**ASSIGNMENT**
In the passage on visiting Cusco below, copy out word for word the portion that begins at the words "Cusco is a great" and stops after the words "of fun here.".

**GIVEN PASSAGE**
-----
At 10,954 feet (3,339 meters), Cusco is already higher than most European ski resorts. While some people are lucky to not suffer from any symptoms, many travelers report feelings of sickness, headaches, dizziness and restless sleep for the first few days. The best way to avoid this is by acclimatizing to the elevation slowly. You can do this by traveling to Cusco by land over a couple of days and stopping off in a few towns at a lower elevation, but higher than sea level. If you have to fly directly into Cusco, be sure to drink lots of coca tea when you land, and take it easy for the first two days. If you know you suffer badly from altitude sickness, it may be worth to see your doctor for prescription pills.
Taking it easy means no trekking the Inca Trail, Salkantay, or Rainbow Mountain the day after you arrive. Many travelers want to fit in as much as possible, so it’s very tempting to have hiking trips booked for the next day. However, if you do react badly to the altitude, you’ll end up missing your tour and potentially losing a lot of money. Give yourself a couple of days of leeway in your itinerary – that way there are no risks. With so much to see and do in Cusco, you’ll be glad to have an extra two days anyway.
We did just tell you to take it easy, but walking is a must in Cusco. While there are plenty of taxis and buses around, the city center is relatively compact and easily explored on foot. Just remember to bring comfortable footwear; those steep cobblestones weren’t made for cute high heels.
If you’re arriving between October and April, be sure to bring a rain jacket, as this is Peru’s rainy season. If you’re here from May to September, you’ll most likely have clear, dry and sometimes hot days, but temperatures can drop well below freezing at night. Either way, when at this altitude, the weather can change rapidly no matter what time of year. As gear shops in Cusco can be extremely pricey, come prepared with your own layers, waterproof items and decent footwear.
You won’t have had to be in Cusco long before spotting traditionally dressed women walking around with their pom-pom decorated llamas and alpacas. These Andean women make a living from posing for tourist photos. If you photograph them, it’s a basic expectation to tip them, and many people can get quite upset if you refuse. Either way, be sure to ask any local’s permission – whether they’re in the business of tourist photos or not – before taking a photo.
Cusco is a great place to buy artisan jewelry, textiles and art, but, to get the right price, you’re going to have to haggle hard. Shopkeepers here have had tons of practice, so they’re pretty good at holding their ground. The trick? Scout around, get a feel for the going rate, and don’t be afraid to walk away if the sale isn’t going your way – you’ll soon know if your bid was way too low if they chase you out of the shop.
With much of the focus on Machu Picchu and the Inca Trail, many visitors pass through Cusco far too quickly. If you’ve only given yourself one or two days here, chances are you’ll miss out on all the quirks that make Cusco special. With tons of bars, restaurants, markets and cafés to explore, as well as plenty of museums, colonial buildings, Inca ruins and adventurous day trips in the nearby mountains, you can easily fill a week of fun here.
-----
**Collected data entries**
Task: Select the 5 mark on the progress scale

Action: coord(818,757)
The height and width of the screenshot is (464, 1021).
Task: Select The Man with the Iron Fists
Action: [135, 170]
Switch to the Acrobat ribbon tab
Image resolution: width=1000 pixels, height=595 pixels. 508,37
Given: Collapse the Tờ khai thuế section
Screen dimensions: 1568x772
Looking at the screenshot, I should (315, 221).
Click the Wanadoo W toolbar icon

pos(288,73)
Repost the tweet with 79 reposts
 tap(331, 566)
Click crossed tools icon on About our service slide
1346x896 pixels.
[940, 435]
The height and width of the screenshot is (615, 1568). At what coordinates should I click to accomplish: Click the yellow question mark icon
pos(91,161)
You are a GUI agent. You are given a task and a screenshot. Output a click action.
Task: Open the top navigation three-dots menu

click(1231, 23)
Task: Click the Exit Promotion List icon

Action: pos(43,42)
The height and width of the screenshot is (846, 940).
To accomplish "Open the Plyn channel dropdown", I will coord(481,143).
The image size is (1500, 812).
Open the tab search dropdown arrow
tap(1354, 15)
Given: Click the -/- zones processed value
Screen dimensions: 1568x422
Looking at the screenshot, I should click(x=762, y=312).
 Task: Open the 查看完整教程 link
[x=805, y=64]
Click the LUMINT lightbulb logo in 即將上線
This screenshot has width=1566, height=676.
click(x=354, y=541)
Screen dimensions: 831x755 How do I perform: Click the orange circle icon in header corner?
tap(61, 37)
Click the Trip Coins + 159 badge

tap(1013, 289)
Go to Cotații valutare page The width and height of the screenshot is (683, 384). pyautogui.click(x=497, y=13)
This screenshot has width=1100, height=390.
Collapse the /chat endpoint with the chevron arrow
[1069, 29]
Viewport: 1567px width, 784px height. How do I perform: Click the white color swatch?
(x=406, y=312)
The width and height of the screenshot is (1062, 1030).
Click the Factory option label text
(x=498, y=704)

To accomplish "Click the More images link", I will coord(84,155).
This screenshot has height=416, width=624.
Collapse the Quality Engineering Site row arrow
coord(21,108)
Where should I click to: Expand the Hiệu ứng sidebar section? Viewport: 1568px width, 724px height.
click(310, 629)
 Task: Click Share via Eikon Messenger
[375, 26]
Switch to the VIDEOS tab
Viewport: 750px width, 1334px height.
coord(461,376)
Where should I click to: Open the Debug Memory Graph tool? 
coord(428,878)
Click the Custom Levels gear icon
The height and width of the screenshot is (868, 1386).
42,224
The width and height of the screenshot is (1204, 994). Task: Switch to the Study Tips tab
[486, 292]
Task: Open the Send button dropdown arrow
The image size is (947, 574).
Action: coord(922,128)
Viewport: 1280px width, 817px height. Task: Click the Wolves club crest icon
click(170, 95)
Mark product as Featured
-----
**ANSWER SPACE**
Cusco is a great place to buy artisan jewelry, textiles and art, but, to get the right price, you’re going to have to haggle hard. Shopkeepers here have had tons of practice, so they’re pretty good at holding their ground. The trick? Scout around, get a feel for the going rate, and don’t be afraid to walk away if the sale isn’t going your way – you’ll soon know if your bid was way too low if they chase you out of the shop.
With much of the focus on Machu Picchu and the Inca Trail, many visitors pass through Cusco far too quickly. If you’ve only given yourself one or two days here, chances are you’ll miss out on all the quirks that make Cusco special. With tons of bars, restaurants, markets and cafés to explore, as well as plenty of museums, colonial buildings, Inca ruins and adventurous day trips in the nearby mountains, you can easily fill a week of fun here.